Texas Baptist leaders voted Tuesday to financially assist foreign missionaries who refuse to affirm the Southern Baptist Convention's revised doctrinal statement and then lose their positions.
More than 200 members of the executive board of the Baptist General Convention of Texas also voted to establish a board to endorse chaplains for hospitals and military duty. The national convention's Chaplain Commission announced earlier this month it would not endorse ordained female chaplains.
Both steps are certain to heighten already tense relations between the national organization, which is controlled by conservatives, and the moderate-controlled Texas convention. With 2.7 million members and more than 5,000 congregations, Texas is the largest state convention in the denomination of 15.9 million people.
"Some will say that we are distancing ourselves from Southern Baptists," said Charles Wade, executive director of the Dallas-based state convention. "Let me say again, as I have said before, we stand ready to work with Southern Baptists. We have not wanted the things that have happened in the last few weeks to happen."
Wade was referring to action by International Mission Board President Jerry Rankin in asking the 5,000 overseas missionaries to affirm the Baptist Faith and Message.
A 1998 change to the statement encourages women to submit "graciously to the servant leadership" of their husbands. In 2000, the statement was changed to prohibit women from serving as church pastors. Language also was added to emphasize fundamentalist biblical authority.

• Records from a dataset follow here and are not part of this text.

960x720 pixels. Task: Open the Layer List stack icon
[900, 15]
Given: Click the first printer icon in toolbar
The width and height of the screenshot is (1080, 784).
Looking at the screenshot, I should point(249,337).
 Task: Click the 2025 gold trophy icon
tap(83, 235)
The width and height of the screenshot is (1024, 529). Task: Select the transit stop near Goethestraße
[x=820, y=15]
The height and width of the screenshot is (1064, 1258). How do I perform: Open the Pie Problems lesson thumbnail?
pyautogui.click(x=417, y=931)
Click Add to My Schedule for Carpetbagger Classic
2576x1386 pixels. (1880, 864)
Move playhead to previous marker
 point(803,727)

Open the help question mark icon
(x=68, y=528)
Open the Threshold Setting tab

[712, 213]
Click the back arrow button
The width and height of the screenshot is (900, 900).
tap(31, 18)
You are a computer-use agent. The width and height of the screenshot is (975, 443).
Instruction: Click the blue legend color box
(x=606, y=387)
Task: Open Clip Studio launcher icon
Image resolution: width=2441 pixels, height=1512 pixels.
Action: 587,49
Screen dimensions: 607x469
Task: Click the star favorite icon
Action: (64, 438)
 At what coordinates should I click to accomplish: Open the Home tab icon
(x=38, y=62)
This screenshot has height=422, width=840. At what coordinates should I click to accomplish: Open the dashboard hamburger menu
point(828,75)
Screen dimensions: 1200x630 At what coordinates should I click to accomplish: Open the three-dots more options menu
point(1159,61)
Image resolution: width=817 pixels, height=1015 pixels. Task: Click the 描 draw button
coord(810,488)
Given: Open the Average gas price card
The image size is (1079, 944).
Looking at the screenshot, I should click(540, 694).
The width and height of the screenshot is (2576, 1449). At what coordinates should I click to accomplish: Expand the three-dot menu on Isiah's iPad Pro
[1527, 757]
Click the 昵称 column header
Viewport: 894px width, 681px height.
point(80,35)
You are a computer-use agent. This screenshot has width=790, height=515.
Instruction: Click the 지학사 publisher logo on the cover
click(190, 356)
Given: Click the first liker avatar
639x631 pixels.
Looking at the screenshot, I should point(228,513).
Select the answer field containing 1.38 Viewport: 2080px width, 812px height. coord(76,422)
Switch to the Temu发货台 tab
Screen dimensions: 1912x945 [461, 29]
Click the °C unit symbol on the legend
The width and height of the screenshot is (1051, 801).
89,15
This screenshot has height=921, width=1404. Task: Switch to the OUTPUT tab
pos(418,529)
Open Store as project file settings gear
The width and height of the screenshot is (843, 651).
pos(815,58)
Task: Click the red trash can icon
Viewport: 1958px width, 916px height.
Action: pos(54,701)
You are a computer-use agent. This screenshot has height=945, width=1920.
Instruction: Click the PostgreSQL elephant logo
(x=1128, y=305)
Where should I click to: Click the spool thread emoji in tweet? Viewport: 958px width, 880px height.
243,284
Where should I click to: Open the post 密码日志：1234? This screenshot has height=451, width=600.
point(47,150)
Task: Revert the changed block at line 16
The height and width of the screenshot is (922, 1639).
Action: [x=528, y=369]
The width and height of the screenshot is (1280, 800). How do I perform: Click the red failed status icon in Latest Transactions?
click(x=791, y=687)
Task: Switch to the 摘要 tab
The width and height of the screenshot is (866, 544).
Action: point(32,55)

Keith Parks, a retired head of the denomination's foreign missionaries now working with the state convention, said the Texas organization had been contacted by more than 60 missionary couples who said they could not sign the document.
Texas Baptist pastors and lay leaders have pledged $1 million to the new fund to support the missionaries if it becomes necessary.
A spokeswoman for the International Mission Board said Baptists in Texas were "manufacturing a crisis where none exists."
"We regret that activists in Texas have chosen to misrepresent what is happening between Southern Baptist missionaries and their leadership," Wendy Norvelle said.
Rankin has said no one would be fired or forced to resign if they could not affirm the document.
But Texas Baptist leaders are not so sure.
"We are preparing for what we hope will not happen," said E.B Brooks, coordinator of the church missions and evangelism section of the state convention. "It is our hope that the international mission board will not fire anyone and that the missionaries will feel comfortable staying because the board has indicated that they do not have to agree with everything in the Baptist Faith and Message."
Brooks said that the move was not meant to discourage Baptists in giving money to mission programs. He also said he did not expect that the state convention would contribute less money next year to international missions.
Norvelle said it was too early to tell whether any missionaries would resign in objection to the recent request to sign the statement. "We anticipate that most if not all of our personnel will meet the request to reaffirm their beliefs and move forward with the task of reaching a lost world," she said.